Records for the exercise:

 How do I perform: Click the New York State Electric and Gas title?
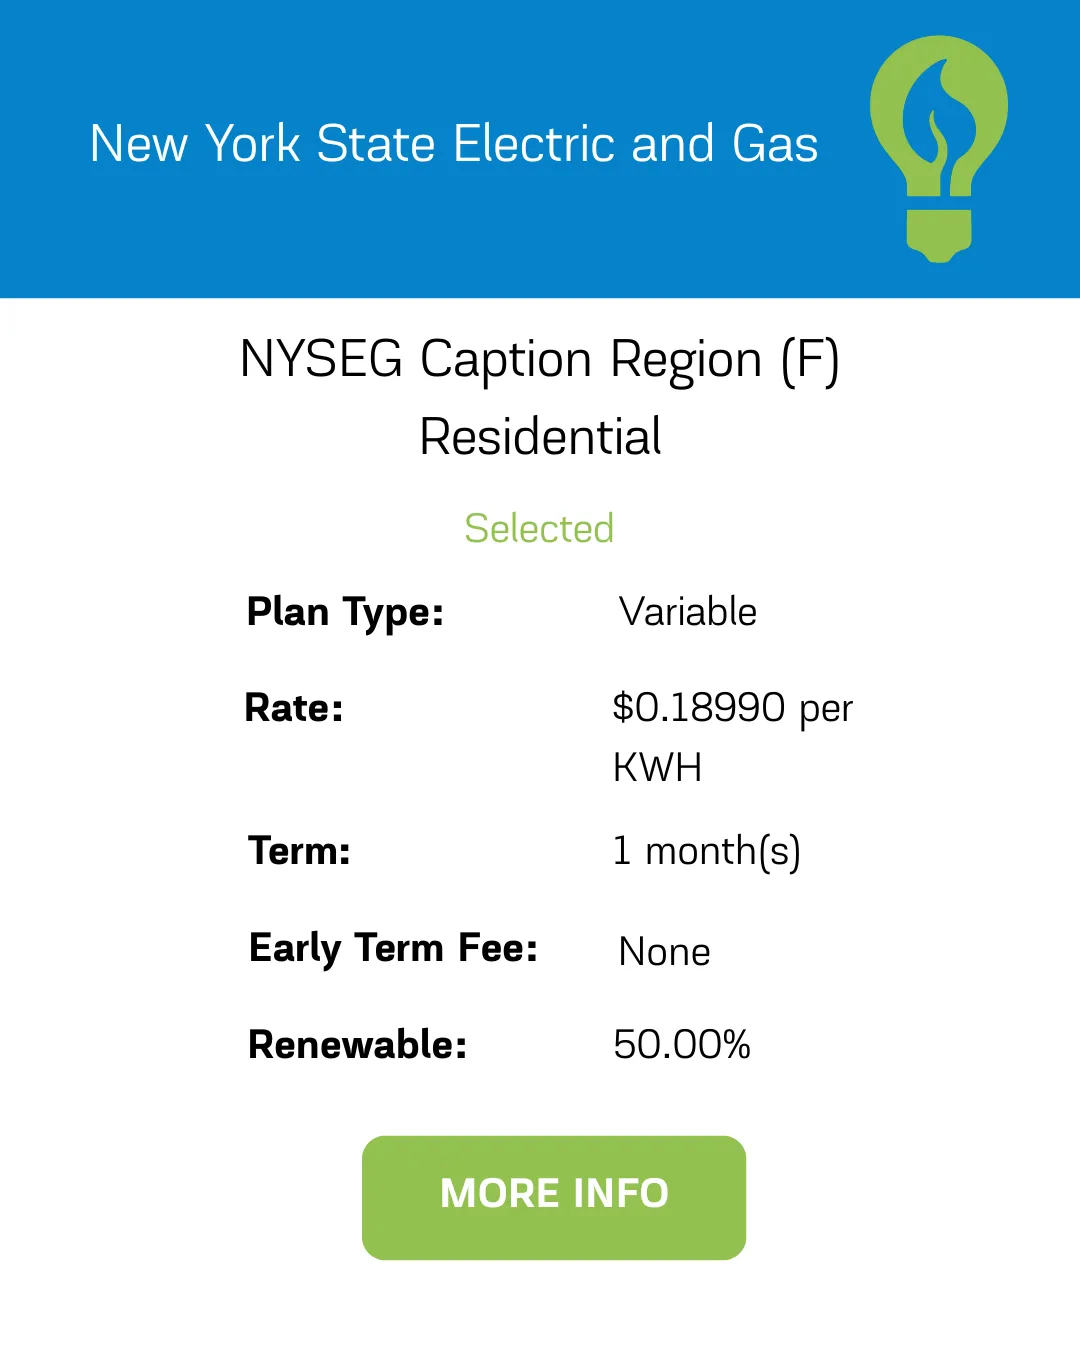pos(454,144)
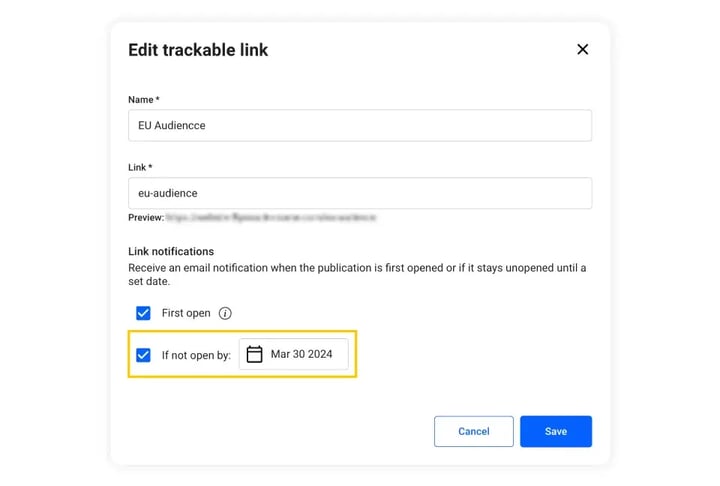The height and width of the screenshot is (486, 720).
Task: Click the Edit trackable link title
Action: [198, 50]
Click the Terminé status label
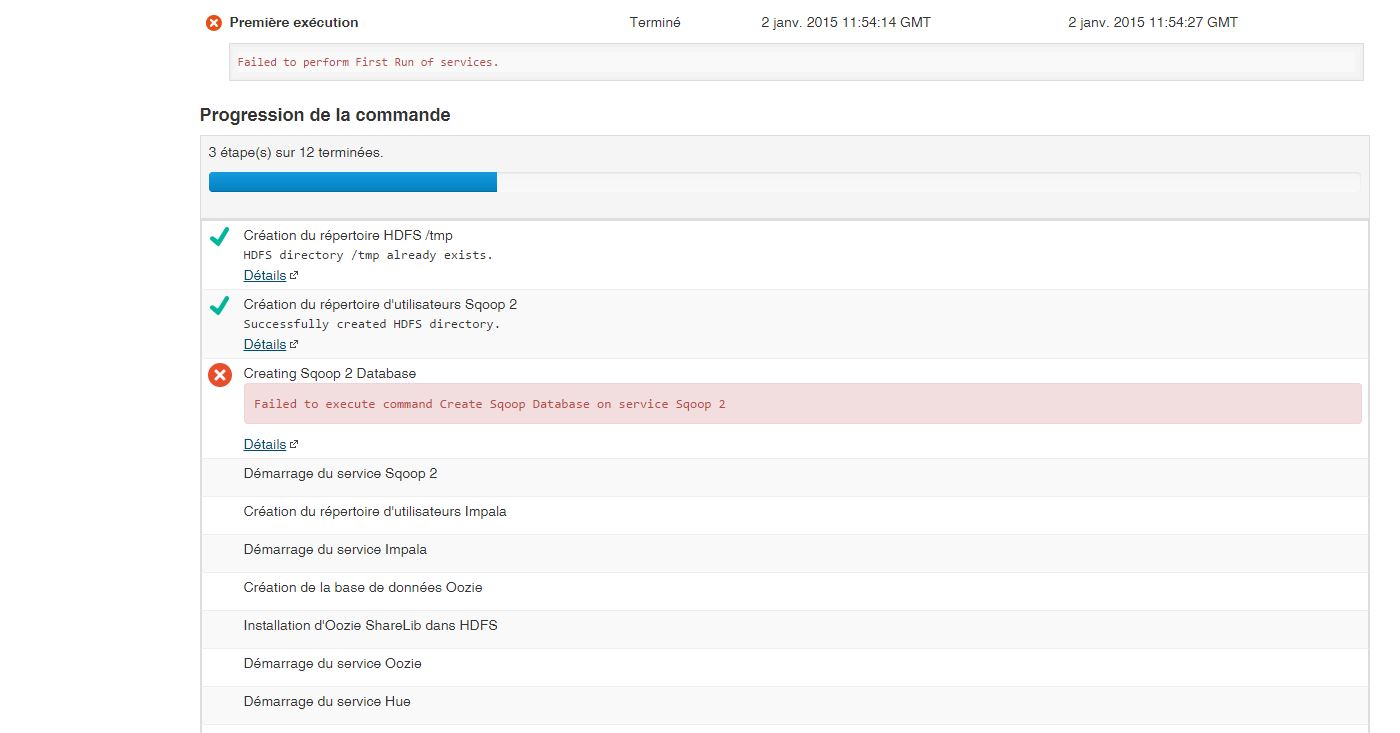This screenshot has width=1400, height=733. tap(655, 21)

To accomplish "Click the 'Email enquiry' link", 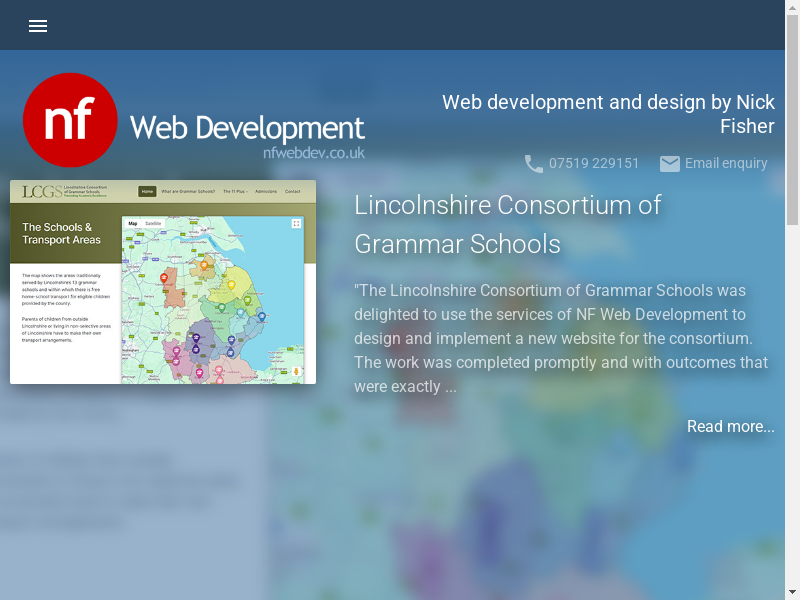I will coord(726,164).
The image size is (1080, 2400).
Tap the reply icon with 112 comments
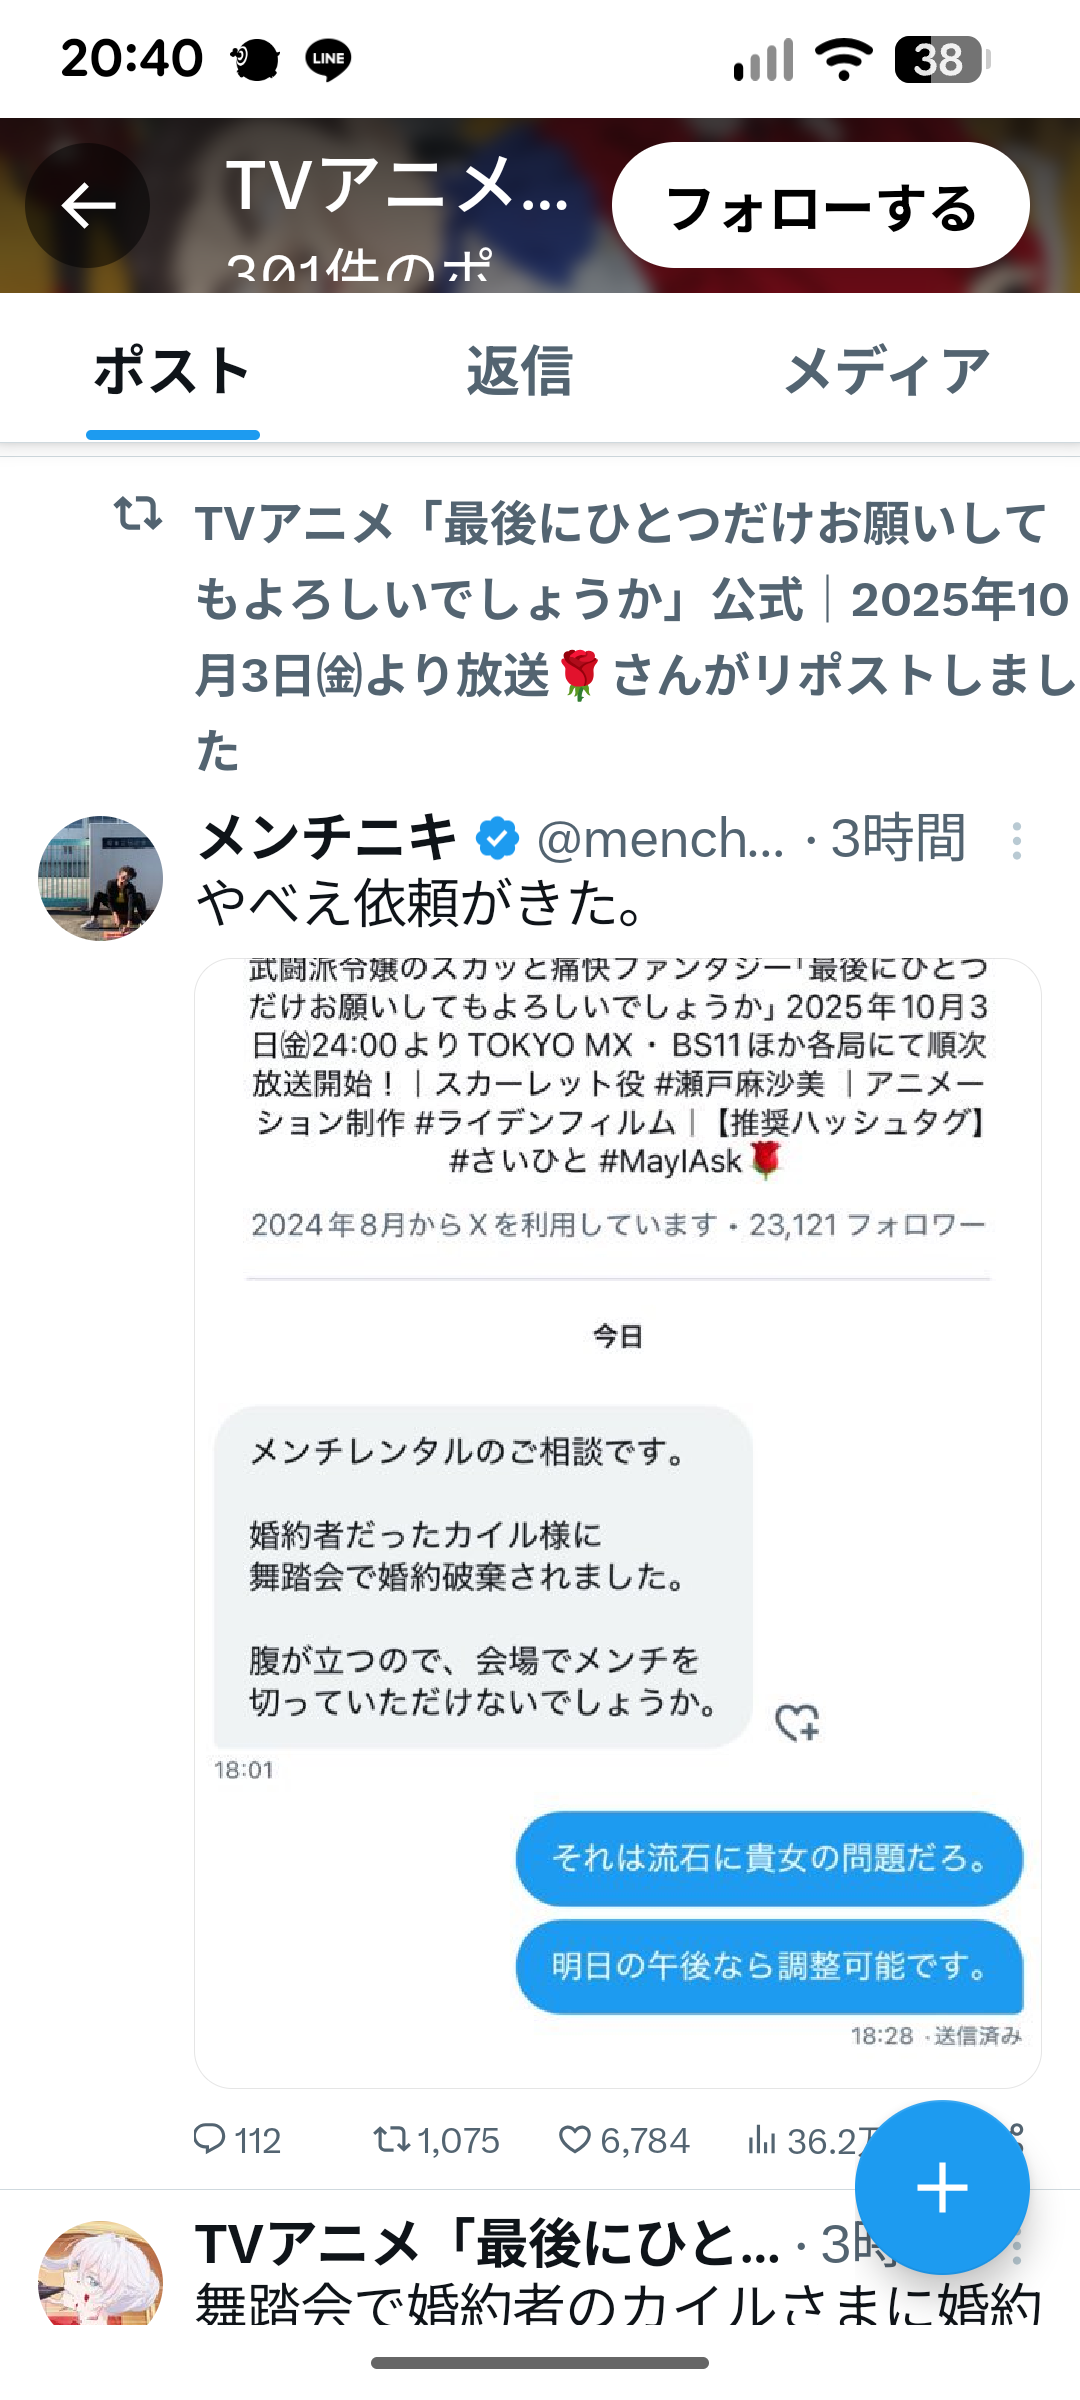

Work instructions: The output must match, line for line, the span from the line containing "The image size is (1080, 2400)." through the end of the data, with the pictures removed.

Solution:
The image size is (1080, 2400).
Tap the reply icon with 112 comments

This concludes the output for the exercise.